Does grieving for Amy Winehouse distract from bigger tragedies?

The singer's death prompts a familiar Internet backlash. Here's why the critics are wrong

Topics: Media Criticism, Amy Winehouse,

Does grieving for Amy Winehouse distract from bigger tragedies?

Poor Amy Winehouse. Not only did the 27-year-old singer, who had a troubled history of drug and alcohol abuse, have the misfortune to die this weekend in London of yet undisclosed causes, she did so in the midst of an already jampacked cycle of terrible news. And everybody knows that a) people can only feel bad about one thing at a time, and that b) in what the U.K. Guardian helpfully refers to as the “hierarchy of death,” it’s wrong to care about a single individual when there are higher body counts elsewhere in the world. Let the sanctimony begin!

It seemed within minutes of the news of Winehouse’s untimely demise, the Internet was abuzz with outpourings of grief and chastisements of said grief. “Amy Winehouse: Sad but not nearly as sad as 4M starving Somalis who can still be helped” went a typical, much forwarded tweet that cropped up in my feed, along with phrases like “real problems,” “dead junkie,” and “What did anybody expect?” God forbid a young woman’s death not turn into an opportunity to announce to the world your cleverness in predicting it all, the unworthiness of someone who had the disease of addiction to merit sympathy, or your outrage because apparently you’ve been too engrossed in Somalia to give a toss.

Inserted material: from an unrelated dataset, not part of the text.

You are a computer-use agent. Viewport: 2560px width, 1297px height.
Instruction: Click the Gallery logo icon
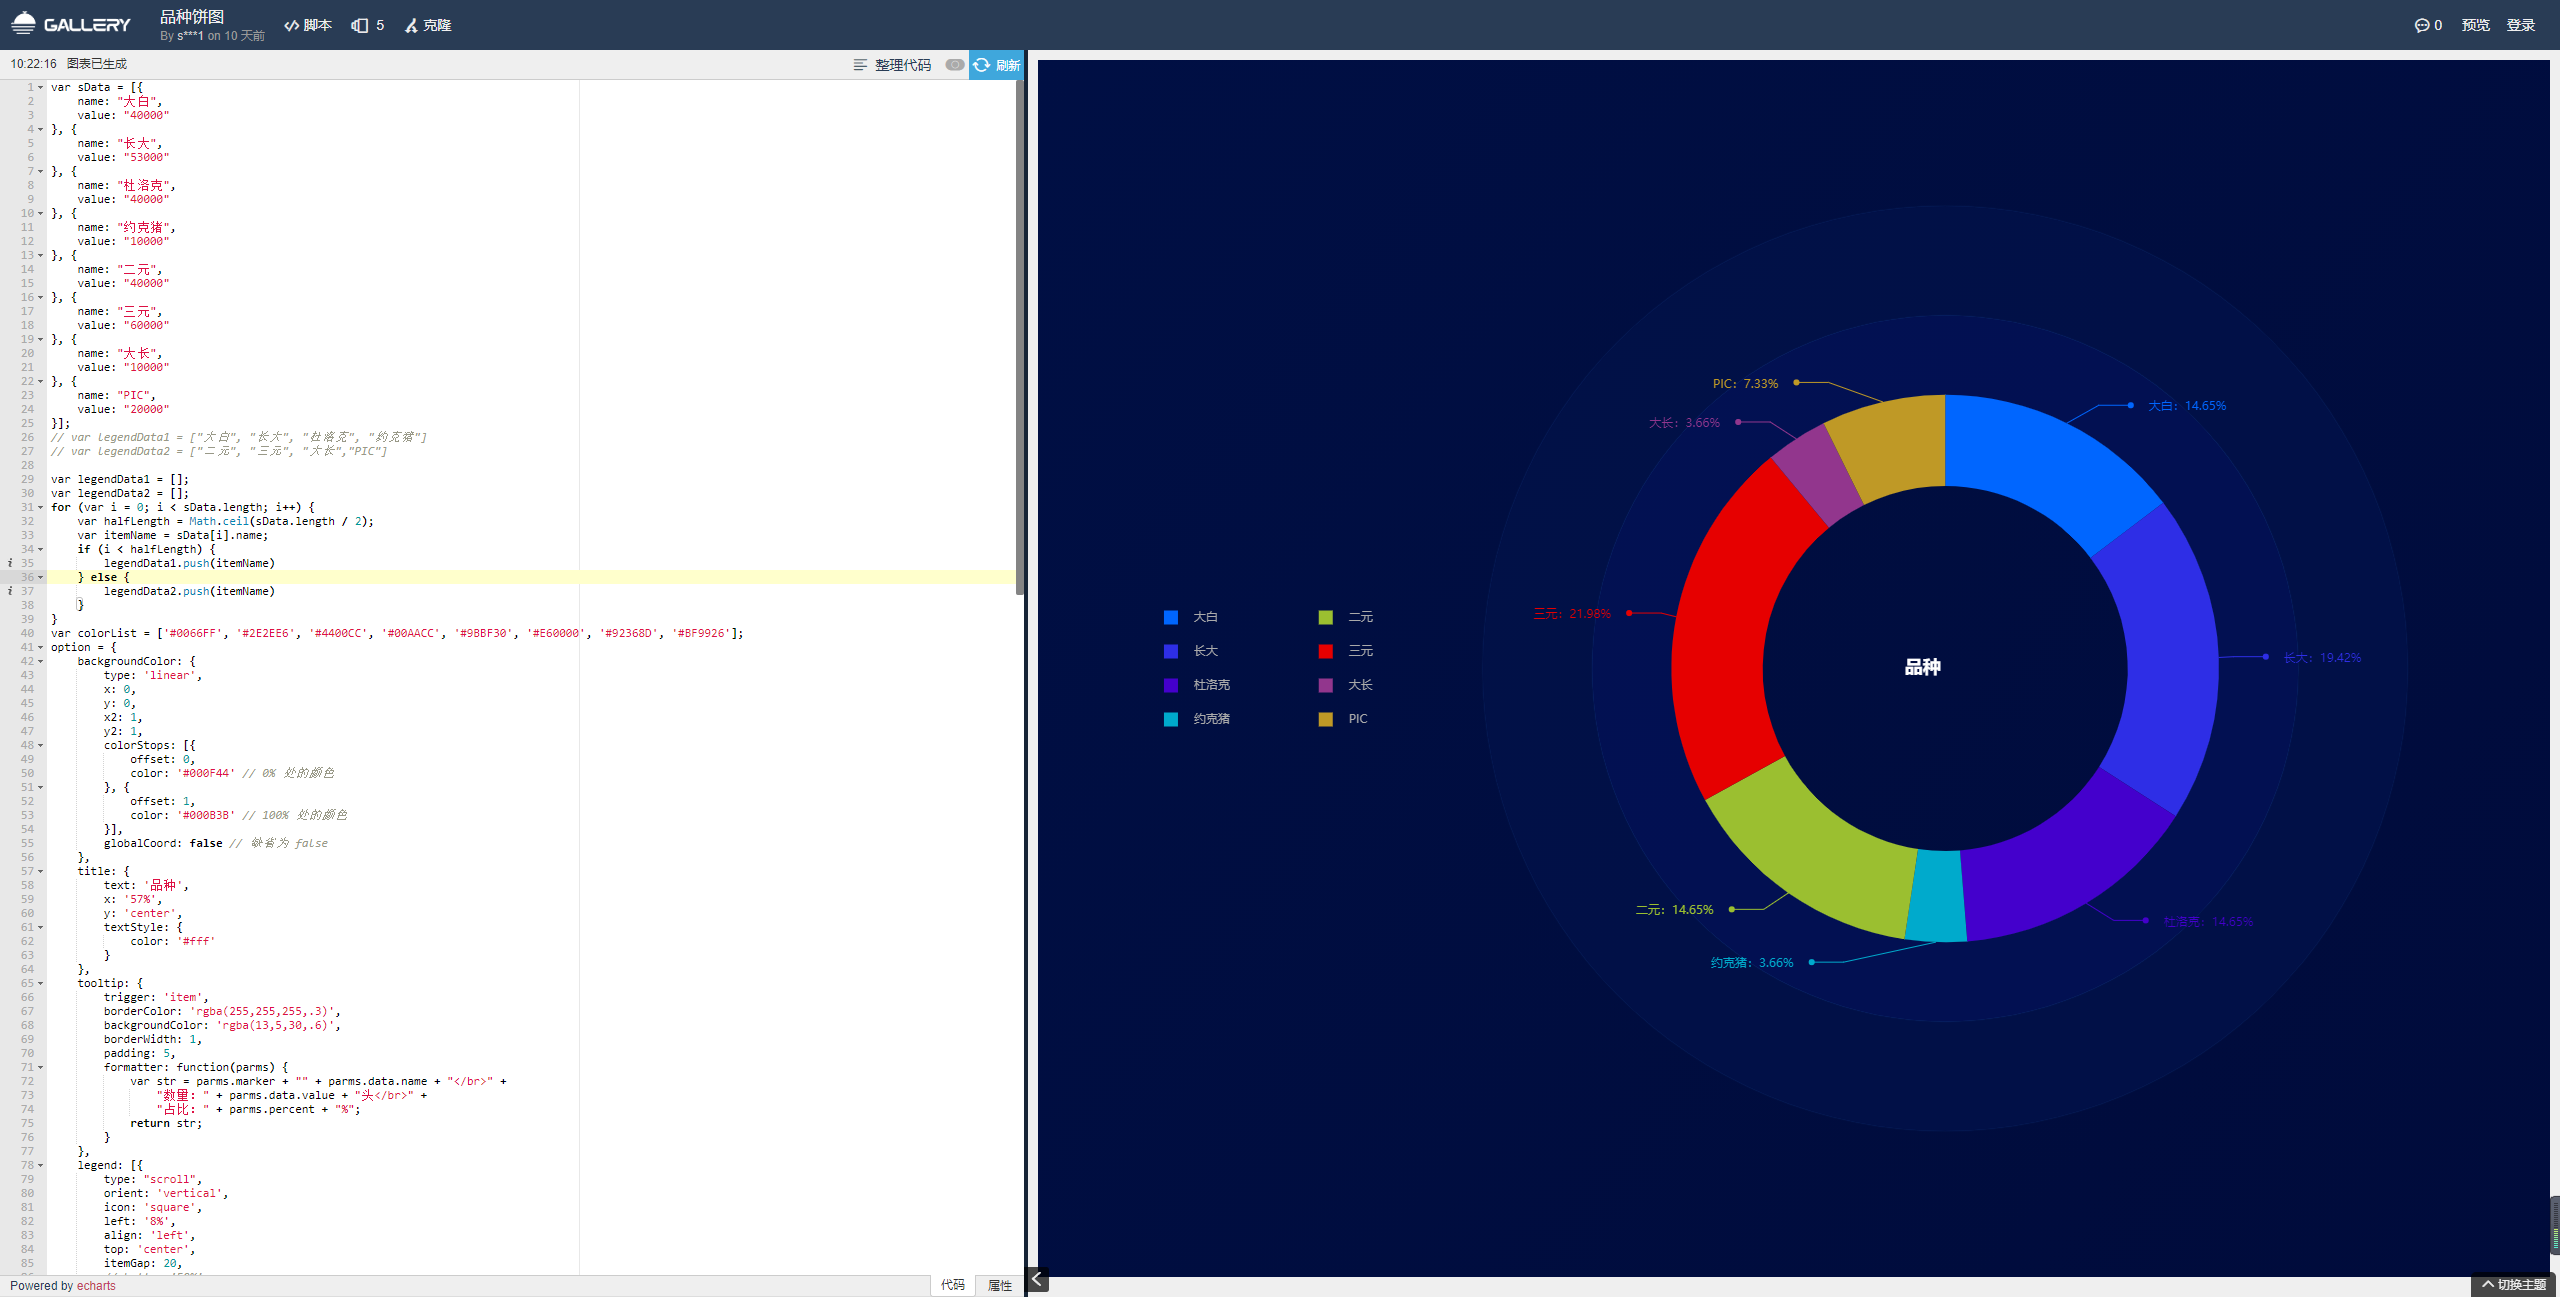tap(24, 23)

It’s fair to say that the popular media — and those of us who follow it — are often guilty of disproportionate attention to sensational stories. And when that happens, there is the risk of giving less care to tougher, more nuanced but important events. Believe me, if Nancy Grace and Dr. Drew never say another goddamn word about anything or anyone, that will be just great in my book. It’s a fine line between newsworthiness and exploitation. And Winehouse’s long-standing battles with her demons were a matter of public record; her debacle last month in Belgrade, when she was booed offstage, certainly appears to have been an ominous sign of what was to come.

But it is outrageously insulting to presume that anyone’s response to a news story — whether it’s a celebrity death or a royal wedding — is somehow trivial because it doesn’t fall on the same place on your own personal worthiness scale. I see it all the time in Salon’s comments — how dare we run a story on a TV show when soldiers are dying in the Gulf? How could anyone care about an ad campaign when there’s been a massacre in Norway? I’m sorry, I guess some of us didn’t get the chart on how much attention and care and sorrow and concern we’re supposed to devote to each world event, or what a huge personal violation it is if a news story you don’t care about appears on the same page as one you do.

Different stories affect us all differently. And none of that, by the way, has squat to do with anyone’s ability to feel or care or give assistance in any particular realm. Plenty of people who couldn’t get their checkbooks out fast enough after the earthquakes in Haiti and Japan were still devastated over the death of Amy Winehouse. Why? Maybe because she was a luminous talent, and the loss of an artist always leaves a particular kind of hole in the world. Maybe because many of us who’ve had a heart broken in the last five years have had her whiskey voice as a late-night companion, and so she will forever be tied to the story of our own lives and loves. Or maybe because many of us, like recovering addict Russell Brand, know what it is to battle addiction or care for someone who does, and we can see so much familiar, painful history in Winehouse’s sad tale.

Popular culture is culture. It matters because it’s part of the soundtrack of our lives, the “where were you” memories that make our personal histories. It’s the stuff that we laugh to and dance to together, and cry to alone in our bedrooms. So when it is shaken up, it matters. If you’re too above it all to care, fine. But it doesn’t make you nobler than anyone else. And I strongly suspect it doesn’t mean you’ve been busy figuring out how to solve famine and political extremism while others were leaving flowers outside Amy Winehouse’s home.

If all you’ve been doing is reading a different column of the newspaper, spare us the lectures about who’s “wasting time” when that time isn’t yours. There is no “hierarchy of death.” And as I wrote when the news of Winehouse’s death first broke, if you believe being sad over the untimely loss of a singer means a person can’t care about Japan or Norway or Somalia, the imagination and compassion deficit are yours.